Fault diagnosis of variable refrigerant flow system based on the deep reinforcement learning method

Variable refrigerant flow (VRF) air-conditioning systems are widely deployed in modern commercial and residential buildings. Faults in these systems can significantly reduce energy efficiency and increase operation and maintenance costs. To address the scarcity of FDD annotation data for VRF systems and the insufficient accuracy of traditional methods under various fault conditions, this paper is the first to apply deep reinforcement learning (DRL) to the fault diagnosis of VRF systems. Through the experimental system, four common faults were simulated: indoor unit fouling, outdoor unit fouling, refrigerant overcharge, and refrigerant undercharge. 13 key feature variables were selected, and operating data under eight operating conditions were collected for model training and testing.

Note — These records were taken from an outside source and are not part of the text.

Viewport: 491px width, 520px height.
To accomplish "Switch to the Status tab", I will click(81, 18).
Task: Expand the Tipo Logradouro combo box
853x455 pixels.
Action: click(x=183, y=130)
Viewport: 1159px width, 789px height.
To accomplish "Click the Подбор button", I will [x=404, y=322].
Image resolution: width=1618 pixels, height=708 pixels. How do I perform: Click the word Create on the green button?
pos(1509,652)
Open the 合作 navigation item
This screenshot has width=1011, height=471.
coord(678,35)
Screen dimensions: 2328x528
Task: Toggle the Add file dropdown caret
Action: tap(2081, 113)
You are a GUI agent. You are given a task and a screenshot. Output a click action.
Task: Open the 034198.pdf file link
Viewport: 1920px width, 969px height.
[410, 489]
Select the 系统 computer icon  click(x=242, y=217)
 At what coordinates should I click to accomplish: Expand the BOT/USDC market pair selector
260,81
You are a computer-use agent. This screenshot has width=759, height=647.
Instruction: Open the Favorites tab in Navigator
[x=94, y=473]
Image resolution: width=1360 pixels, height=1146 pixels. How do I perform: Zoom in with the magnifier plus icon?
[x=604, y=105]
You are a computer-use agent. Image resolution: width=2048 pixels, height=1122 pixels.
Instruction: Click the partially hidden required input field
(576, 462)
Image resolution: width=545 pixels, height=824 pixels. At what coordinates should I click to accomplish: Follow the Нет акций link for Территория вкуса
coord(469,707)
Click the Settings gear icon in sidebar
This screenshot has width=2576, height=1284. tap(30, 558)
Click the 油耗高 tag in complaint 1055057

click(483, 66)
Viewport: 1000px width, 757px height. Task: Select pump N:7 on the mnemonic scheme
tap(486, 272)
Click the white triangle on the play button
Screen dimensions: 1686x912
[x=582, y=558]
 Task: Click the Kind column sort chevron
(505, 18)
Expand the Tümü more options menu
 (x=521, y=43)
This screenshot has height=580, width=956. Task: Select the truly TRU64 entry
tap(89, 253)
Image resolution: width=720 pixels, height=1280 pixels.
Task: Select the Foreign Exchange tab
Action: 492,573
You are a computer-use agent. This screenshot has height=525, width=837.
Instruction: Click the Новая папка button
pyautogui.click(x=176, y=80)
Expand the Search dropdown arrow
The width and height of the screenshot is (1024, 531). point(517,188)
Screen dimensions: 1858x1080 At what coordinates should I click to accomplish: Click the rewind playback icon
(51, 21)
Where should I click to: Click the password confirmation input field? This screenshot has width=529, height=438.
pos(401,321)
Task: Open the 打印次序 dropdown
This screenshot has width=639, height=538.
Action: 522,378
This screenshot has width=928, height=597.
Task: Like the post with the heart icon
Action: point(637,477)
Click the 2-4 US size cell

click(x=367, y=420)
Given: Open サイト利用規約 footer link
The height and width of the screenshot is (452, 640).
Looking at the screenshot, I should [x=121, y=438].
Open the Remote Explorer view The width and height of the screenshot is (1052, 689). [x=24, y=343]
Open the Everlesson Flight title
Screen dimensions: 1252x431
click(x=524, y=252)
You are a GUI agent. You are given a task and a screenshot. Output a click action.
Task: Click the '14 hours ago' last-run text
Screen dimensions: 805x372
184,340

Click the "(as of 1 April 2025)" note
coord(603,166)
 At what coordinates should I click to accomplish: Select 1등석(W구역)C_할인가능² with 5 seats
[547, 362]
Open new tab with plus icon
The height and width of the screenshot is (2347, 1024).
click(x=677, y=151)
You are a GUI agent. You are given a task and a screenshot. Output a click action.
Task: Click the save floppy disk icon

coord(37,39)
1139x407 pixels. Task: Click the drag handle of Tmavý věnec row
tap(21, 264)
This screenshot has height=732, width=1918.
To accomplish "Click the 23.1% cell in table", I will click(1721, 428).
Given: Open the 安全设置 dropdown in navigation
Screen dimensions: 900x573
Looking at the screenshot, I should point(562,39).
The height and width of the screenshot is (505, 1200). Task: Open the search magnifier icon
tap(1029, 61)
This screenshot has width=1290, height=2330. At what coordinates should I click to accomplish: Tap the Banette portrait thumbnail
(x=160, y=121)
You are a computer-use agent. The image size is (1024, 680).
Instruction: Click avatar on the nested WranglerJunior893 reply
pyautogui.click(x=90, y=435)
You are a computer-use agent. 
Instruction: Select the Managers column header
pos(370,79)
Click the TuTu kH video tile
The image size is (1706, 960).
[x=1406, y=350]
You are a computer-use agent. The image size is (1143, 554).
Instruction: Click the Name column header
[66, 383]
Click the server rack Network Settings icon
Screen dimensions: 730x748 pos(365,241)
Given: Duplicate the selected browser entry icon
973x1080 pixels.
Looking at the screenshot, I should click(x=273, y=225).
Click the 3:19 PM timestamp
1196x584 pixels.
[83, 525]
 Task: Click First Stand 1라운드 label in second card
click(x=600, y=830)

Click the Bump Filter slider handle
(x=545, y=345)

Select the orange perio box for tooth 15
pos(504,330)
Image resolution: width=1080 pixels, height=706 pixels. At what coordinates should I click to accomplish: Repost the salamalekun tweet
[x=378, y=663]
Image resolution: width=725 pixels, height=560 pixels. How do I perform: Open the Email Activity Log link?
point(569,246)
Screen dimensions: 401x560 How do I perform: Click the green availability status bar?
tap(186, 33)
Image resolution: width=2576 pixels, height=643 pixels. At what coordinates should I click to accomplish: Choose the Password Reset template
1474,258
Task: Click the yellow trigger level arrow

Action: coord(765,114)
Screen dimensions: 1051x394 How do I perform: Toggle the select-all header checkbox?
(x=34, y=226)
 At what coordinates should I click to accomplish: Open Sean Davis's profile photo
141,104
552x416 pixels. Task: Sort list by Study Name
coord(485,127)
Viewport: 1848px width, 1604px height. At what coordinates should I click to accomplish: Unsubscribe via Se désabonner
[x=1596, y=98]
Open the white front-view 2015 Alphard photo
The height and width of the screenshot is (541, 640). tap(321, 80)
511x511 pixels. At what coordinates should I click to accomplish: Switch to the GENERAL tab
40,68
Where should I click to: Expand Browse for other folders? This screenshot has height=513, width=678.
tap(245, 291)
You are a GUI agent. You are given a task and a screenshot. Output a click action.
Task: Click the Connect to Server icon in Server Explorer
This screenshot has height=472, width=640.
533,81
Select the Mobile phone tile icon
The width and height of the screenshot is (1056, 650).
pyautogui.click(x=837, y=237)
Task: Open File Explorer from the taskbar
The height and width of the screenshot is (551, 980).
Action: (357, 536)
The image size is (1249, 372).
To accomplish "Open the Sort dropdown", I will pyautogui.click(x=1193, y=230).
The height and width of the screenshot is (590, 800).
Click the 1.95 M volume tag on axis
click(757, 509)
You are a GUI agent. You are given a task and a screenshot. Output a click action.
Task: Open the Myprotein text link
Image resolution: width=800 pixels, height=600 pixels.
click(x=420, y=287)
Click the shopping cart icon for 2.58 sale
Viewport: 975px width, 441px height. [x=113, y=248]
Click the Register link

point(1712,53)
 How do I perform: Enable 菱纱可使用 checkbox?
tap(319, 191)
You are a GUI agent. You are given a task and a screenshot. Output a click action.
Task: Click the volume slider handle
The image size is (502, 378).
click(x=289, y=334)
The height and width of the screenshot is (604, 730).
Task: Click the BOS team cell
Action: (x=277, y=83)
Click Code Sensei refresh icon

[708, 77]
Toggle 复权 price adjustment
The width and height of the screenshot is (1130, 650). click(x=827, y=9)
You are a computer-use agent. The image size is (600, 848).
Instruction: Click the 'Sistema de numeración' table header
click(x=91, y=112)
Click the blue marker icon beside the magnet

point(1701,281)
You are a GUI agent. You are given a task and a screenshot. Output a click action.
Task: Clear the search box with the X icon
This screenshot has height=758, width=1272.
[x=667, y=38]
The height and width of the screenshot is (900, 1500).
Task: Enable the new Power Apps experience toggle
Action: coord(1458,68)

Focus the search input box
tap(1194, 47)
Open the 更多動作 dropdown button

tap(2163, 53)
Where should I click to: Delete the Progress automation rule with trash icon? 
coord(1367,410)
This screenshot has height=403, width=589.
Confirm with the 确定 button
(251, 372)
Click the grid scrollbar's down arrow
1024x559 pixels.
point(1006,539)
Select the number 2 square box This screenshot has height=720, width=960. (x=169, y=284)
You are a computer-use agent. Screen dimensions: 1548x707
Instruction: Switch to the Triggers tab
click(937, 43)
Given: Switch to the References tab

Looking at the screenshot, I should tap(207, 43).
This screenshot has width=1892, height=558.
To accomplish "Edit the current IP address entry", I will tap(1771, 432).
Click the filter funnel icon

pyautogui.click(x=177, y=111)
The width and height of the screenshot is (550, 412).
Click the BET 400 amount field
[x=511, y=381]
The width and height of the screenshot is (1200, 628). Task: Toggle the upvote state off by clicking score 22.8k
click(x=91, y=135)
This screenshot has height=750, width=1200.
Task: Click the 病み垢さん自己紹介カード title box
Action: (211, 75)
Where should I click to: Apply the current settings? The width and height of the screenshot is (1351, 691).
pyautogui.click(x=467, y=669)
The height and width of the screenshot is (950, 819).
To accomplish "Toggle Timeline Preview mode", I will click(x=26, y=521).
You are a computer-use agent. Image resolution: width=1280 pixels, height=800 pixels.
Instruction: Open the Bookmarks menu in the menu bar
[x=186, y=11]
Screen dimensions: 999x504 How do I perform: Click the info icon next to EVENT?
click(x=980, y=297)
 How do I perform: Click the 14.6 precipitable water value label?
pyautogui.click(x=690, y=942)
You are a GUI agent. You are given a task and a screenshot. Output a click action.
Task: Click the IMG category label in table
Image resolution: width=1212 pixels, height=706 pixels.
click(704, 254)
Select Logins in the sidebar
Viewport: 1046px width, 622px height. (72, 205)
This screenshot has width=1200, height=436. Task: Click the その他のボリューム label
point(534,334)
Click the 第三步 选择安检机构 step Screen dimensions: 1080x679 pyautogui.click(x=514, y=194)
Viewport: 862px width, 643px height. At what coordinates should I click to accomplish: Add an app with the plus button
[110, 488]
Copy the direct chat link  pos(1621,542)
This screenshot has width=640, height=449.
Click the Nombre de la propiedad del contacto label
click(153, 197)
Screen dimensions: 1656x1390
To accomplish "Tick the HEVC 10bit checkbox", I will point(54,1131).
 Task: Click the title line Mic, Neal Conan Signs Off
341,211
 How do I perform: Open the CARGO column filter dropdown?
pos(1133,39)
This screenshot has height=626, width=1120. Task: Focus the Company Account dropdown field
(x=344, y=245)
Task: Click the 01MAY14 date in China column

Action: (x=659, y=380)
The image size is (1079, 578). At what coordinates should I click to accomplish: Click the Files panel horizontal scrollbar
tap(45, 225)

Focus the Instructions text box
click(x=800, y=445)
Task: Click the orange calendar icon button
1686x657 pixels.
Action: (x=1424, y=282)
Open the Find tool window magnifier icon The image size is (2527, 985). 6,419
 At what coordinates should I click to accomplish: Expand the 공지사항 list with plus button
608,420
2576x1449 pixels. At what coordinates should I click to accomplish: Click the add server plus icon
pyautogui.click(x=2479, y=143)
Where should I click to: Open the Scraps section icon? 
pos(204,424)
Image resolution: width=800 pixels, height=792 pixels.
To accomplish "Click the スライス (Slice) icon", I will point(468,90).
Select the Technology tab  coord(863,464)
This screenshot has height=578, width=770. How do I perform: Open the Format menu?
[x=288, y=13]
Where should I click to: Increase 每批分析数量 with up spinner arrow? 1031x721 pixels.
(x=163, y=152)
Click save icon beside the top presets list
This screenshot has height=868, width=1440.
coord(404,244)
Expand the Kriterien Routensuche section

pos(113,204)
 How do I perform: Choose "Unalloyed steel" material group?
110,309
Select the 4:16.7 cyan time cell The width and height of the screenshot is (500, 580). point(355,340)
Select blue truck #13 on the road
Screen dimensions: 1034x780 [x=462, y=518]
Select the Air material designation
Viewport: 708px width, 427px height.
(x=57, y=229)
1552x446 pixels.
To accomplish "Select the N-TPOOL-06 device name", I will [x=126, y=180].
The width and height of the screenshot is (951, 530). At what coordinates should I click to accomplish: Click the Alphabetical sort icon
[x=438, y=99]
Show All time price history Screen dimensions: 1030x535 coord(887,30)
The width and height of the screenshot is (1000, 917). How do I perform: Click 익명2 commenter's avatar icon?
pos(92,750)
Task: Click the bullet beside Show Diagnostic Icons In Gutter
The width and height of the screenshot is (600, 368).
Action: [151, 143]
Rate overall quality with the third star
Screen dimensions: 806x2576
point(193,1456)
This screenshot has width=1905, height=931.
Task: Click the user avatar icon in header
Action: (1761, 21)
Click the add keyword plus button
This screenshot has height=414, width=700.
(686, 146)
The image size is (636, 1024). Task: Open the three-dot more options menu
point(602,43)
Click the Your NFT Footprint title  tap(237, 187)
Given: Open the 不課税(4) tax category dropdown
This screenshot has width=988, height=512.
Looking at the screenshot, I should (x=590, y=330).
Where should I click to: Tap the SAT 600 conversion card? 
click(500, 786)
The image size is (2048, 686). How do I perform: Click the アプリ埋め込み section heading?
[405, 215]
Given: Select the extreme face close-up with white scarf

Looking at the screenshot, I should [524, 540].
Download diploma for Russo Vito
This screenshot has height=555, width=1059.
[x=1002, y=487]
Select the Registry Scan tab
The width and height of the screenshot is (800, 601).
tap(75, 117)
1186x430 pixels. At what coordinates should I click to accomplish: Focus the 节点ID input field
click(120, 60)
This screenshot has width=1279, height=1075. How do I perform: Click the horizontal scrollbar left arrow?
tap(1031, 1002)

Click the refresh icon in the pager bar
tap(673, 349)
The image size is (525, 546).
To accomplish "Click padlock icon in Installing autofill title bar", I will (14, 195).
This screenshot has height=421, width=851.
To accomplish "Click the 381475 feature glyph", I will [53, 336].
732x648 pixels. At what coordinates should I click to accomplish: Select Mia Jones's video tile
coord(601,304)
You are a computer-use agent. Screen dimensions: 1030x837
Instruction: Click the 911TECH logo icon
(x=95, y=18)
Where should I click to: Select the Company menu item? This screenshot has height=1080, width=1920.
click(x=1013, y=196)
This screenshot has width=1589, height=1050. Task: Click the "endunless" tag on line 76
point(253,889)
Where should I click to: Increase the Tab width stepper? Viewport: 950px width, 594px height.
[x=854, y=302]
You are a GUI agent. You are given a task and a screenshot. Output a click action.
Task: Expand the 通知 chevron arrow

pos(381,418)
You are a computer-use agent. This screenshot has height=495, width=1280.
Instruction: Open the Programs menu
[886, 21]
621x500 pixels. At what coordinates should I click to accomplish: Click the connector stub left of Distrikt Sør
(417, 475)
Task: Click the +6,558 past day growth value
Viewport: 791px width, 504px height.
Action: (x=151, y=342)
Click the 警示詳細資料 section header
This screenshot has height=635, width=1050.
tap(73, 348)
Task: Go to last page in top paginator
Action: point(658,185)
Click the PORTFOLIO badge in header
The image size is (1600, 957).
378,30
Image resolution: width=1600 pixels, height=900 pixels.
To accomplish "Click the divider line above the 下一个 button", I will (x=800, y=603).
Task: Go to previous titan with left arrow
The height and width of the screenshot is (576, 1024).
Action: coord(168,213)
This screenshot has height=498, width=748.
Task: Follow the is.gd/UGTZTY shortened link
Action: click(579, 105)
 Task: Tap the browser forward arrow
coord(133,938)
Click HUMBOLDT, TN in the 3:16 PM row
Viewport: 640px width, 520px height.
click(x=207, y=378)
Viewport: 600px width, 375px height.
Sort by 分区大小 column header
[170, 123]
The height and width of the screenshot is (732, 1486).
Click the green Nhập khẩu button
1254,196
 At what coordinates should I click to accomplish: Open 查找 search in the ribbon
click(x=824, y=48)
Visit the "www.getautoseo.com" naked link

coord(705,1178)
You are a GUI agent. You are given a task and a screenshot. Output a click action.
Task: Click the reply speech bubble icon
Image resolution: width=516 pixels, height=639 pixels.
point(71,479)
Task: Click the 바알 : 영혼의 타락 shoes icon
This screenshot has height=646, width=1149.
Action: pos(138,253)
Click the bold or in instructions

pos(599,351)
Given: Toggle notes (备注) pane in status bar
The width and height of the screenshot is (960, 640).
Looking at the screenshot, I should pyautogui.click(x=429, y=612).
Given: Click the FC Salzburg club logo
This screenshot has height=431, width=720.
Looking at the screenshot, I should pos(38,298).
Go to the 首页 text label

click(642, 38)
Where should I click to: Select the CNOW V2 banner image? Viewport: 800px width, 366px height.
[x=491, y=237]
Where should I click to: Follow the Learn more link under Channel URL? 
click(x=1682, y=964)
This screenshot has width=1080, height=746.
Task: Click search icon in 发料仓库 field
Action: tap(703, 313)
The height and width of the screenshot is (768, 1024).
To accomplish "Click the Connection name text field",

The two algorithms, value-based DQN and policy-based PPO, were systematically compared. The results show that DQN outperforms PPO in terms of convergence speed and diagnostic stability. By optimizing the three hyperparameters of network depth, training iteration steps, and learning rate, the optimal model configuration was determined as a 5 or 6-layer hidden network, with the learning rate ranging from 5 × 10^-5 to 10^-3. The optimized DQN model achieved excellent diagnostic performance: the fault diagnosis accuracy (FDA), geometric mean accuracy (GMA), false alarm rate (FAR), and missing alarm rate (MAR) reached 98.46%, 98.19%, 0.94%, and 0.85%, respectively. The proposed DQN model demonstrates superior performance compared to traditional methods such as SVM, ANN, DT, and K-means clustering, as well as recent research results.